Education is a family affair in the Barr household. That’s not extremely rare, but in their case, the children have finished or are working on their higher education, and the parents are coming back to finish their degrees.
Monique Barr, the mom of three sons, is attending Utah Valley University. She recently shared the story of the family’s journey in the realm of higher education.
“We had been living in Pacific Grove, California,” she said. “We were both working there for the Pacific Grove School District. My husband was a custodian and didn’t really like his job. I was a teacher’s aide. All of our boys were gone and I was ready to do something more. But everything we looked at said we needed a bachelor’s degree.”
Their two older boys had graduated from Brigham Young University and the youngest attended there, and is considering transferring to UVU. Since all three boys were in Utah, mom and dad decided to join them and pursue their degrees in Utah County.
Mike Barr previously did a few semesters at BYU and was accepted for re-admission.
“I applied twice to BYU and wasn’t accepted,” Monique Barr recalled. “I was initially disappointed to come to UVU, but have since fallen in love with it. It is a great campus with great resources.

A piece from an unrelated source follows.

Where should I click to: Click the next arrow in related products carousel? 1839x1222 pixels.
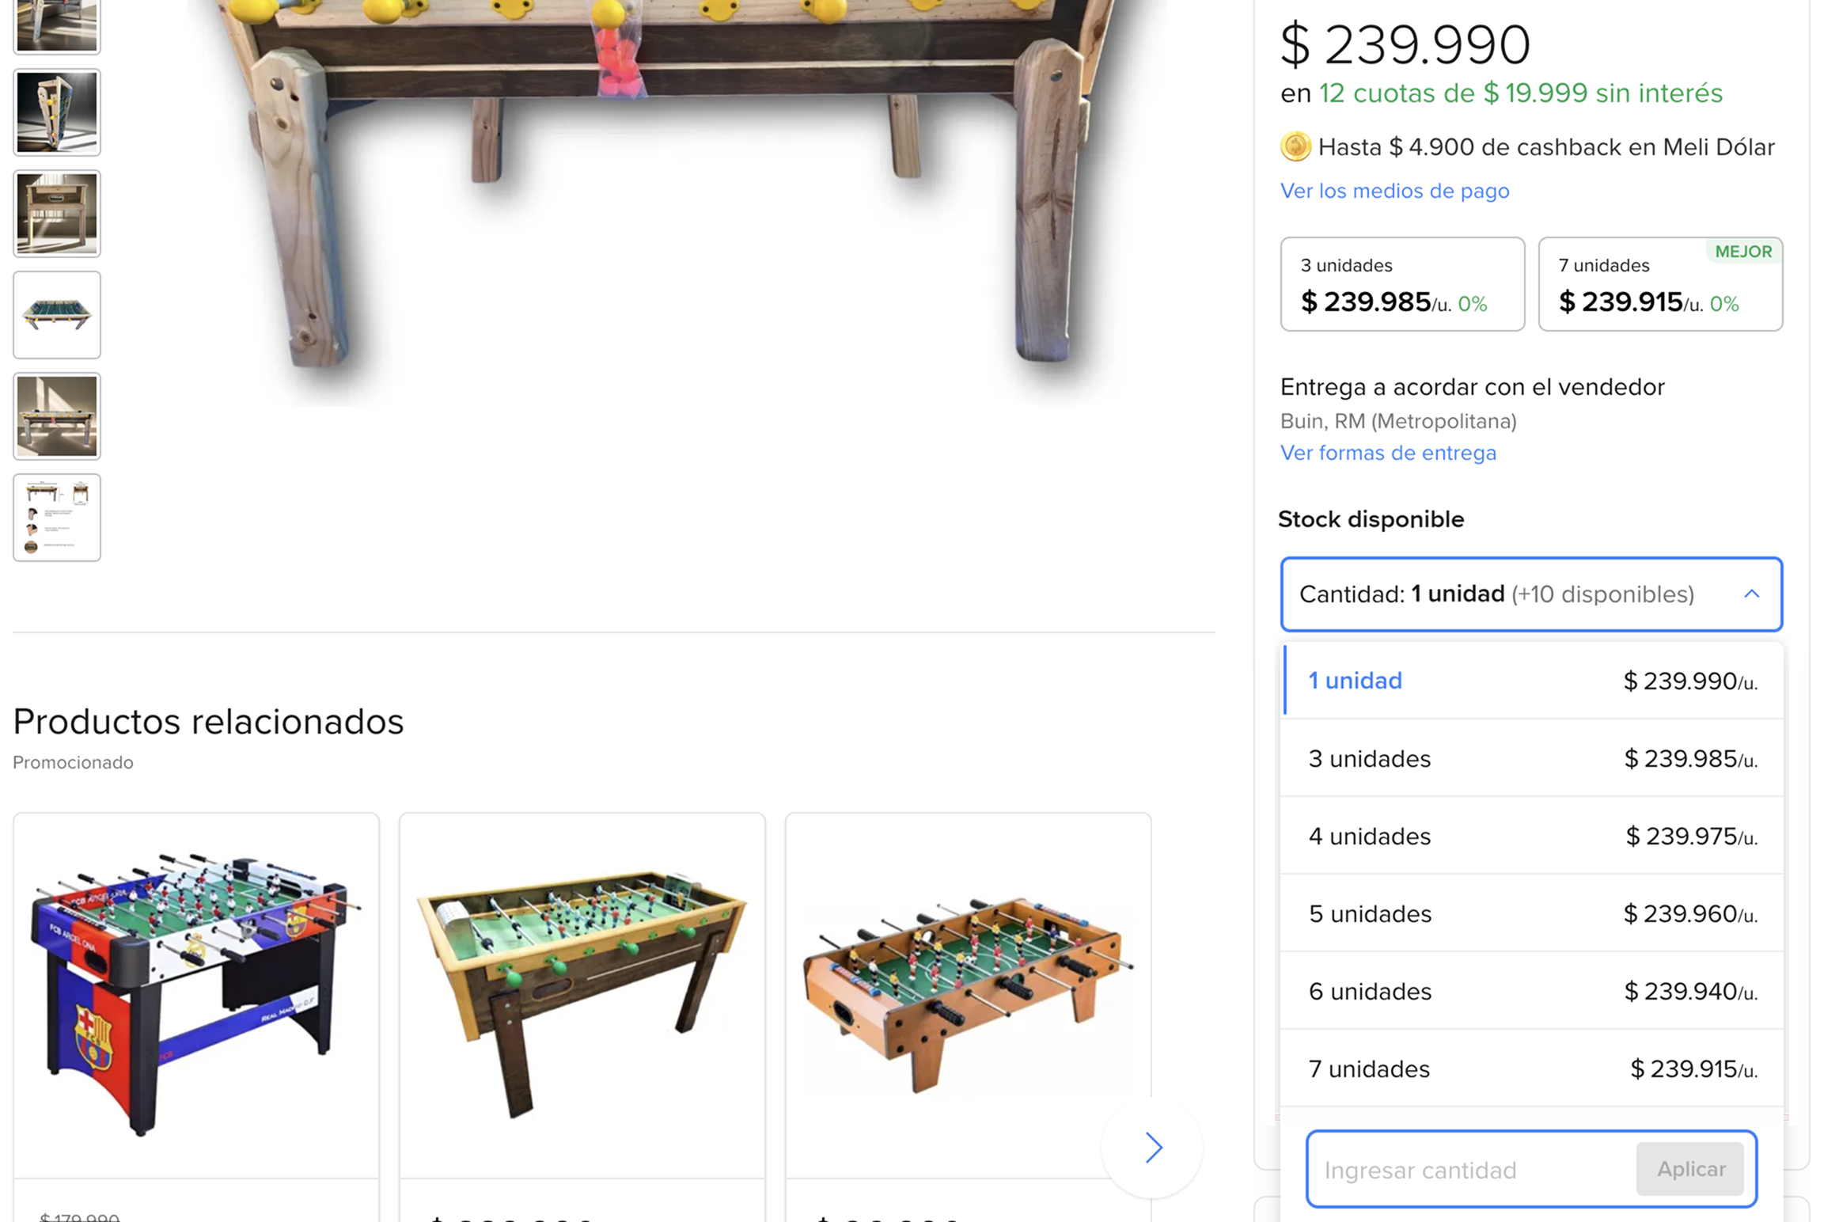tap(1152, 1147)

People here have the attitude: ‘How can we help you to do what you are trying to do?’ ”
If possible, that attitude is even greater at the Women’s Success Center, she said. “The message there is ‘What can we do to help you graduate and be where you want to be?’” she said.
One place she likes to be is working at the Women’s Success Center. She recently took a full-time job at the center, after working part time there as an office assistant.

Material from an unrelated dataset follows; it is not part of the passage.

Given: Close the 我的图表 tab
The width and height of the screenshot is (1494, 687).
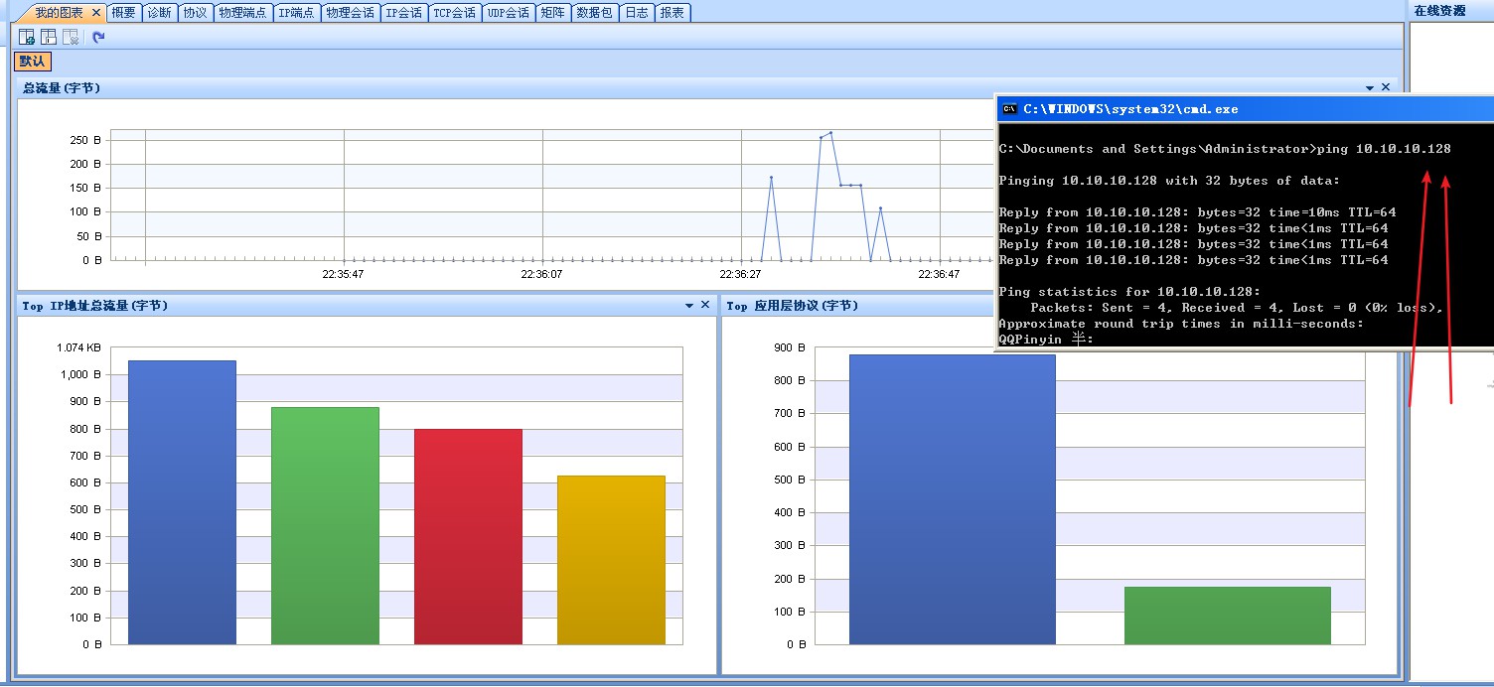Looking at the screenshot, I should tap(96, 13).
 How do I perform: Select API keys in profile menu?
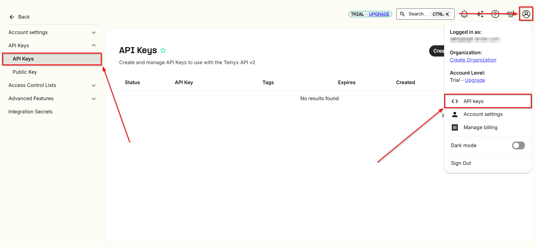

“As a student, it has pointed me to resources that have made a huge difference,” she said. “Tara (Ivie, the director) talked to me about things I could do with my financial aid, and helped me qualify for better grants and scholarships.”

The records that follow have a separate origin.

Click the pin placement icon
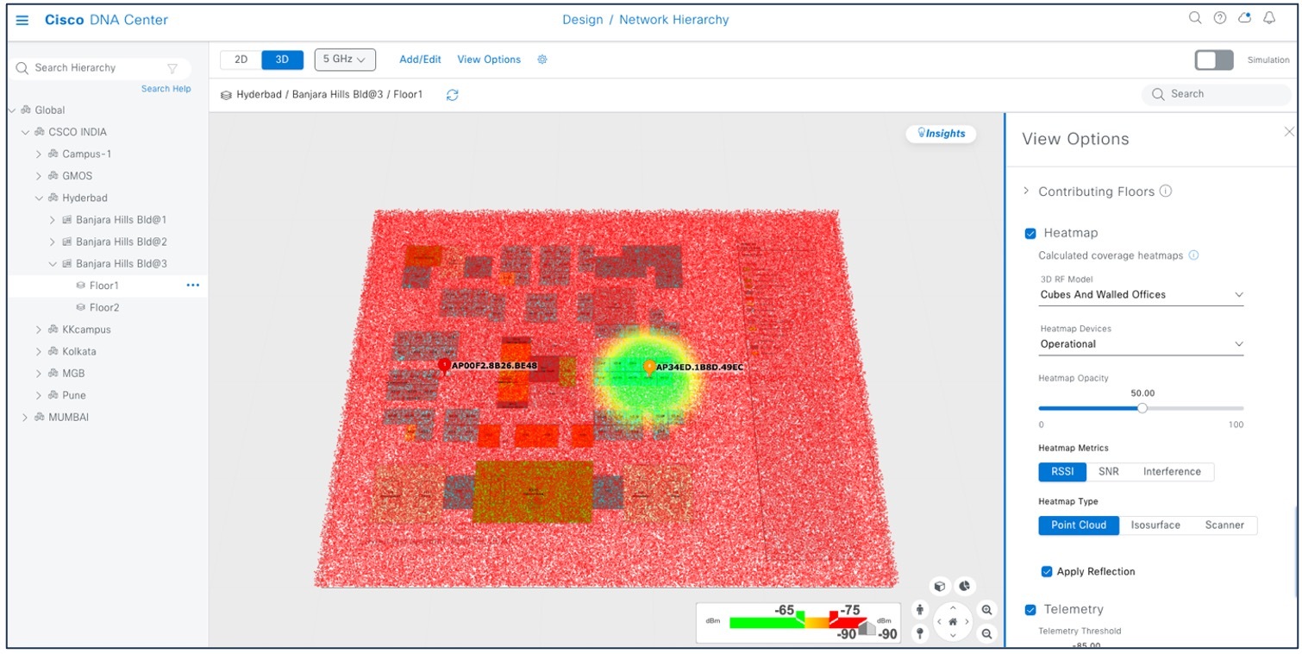The image size is (1302, 654). click(920, 632)
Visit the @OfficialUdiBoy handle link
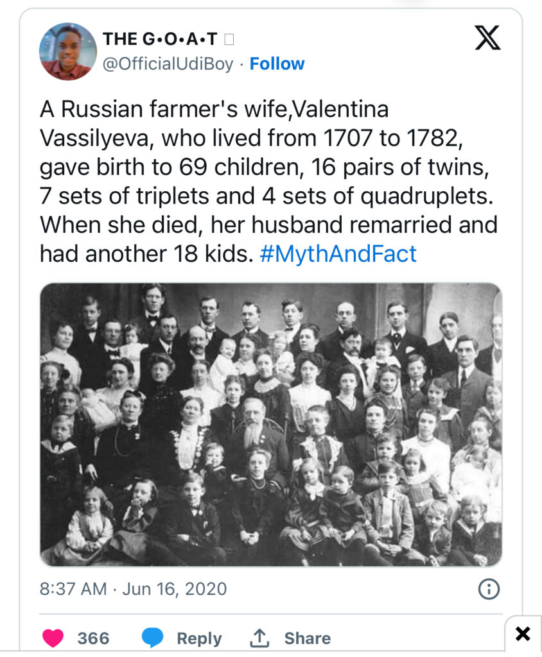Image resolution: width=542 pixels, height=657 pixels. [168, 64]
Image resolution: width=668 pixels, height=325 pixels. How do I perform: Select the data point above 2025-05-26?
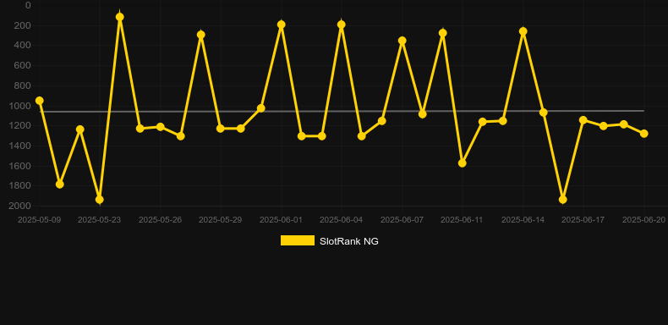click(161, 127)
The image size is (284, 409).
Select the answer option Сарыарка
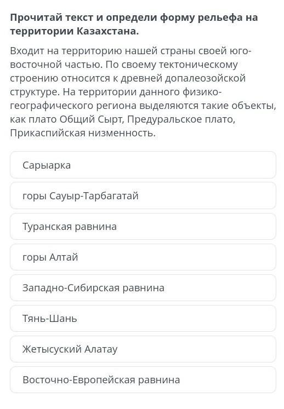click(143, 165)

Monique Barr suggested that a good path for other women is to be curious and inquisitive.
“Don’t be afraid to ask questions,” Monique Barr said. “There are tons of resources on campus and tons of people who are willing to connect you with those resources. You have to be willing to walk up to someone and ask. If they can’t help you, they will usually point you to someone who can.”
Monique Barr anticipates graduating in December with a degree in communication. Mike Barr is pursuing a degree in English with an emphasis on creative writing. He has written a few children’s books and is working on a chapter book.
Their own children had positive reactions when they heard their parents were going to continue their higher education — and it’s not just because they can visit their parents for Sunday dinner and have a home-cooked meal, Monique Barr said.
The eldest son has a degree in political science and is hoping to continue to earn an MBA degree. The middle son majored in computer science and writes code for a company in Orem. The youngest is looking at UVU’s hospitality management program.
Their futures are looking bright, and they are enthusiastic about what the coming years will bring, Monique Barr said.
“I feel that we are on this trajectory that is taking off,” she said. “When I first had the thought to come back to school, I thought it was crazy. I think sometimes you won’t have it all figured out, but you just have to take that first step. If that first step is coming into the Women’s Success Center, see what we can do to light at least a few steps along the path for you.
“Education is not just to get a job. I think the more educated people are the ones who make the best choices. When people make good choices, that makes society better.”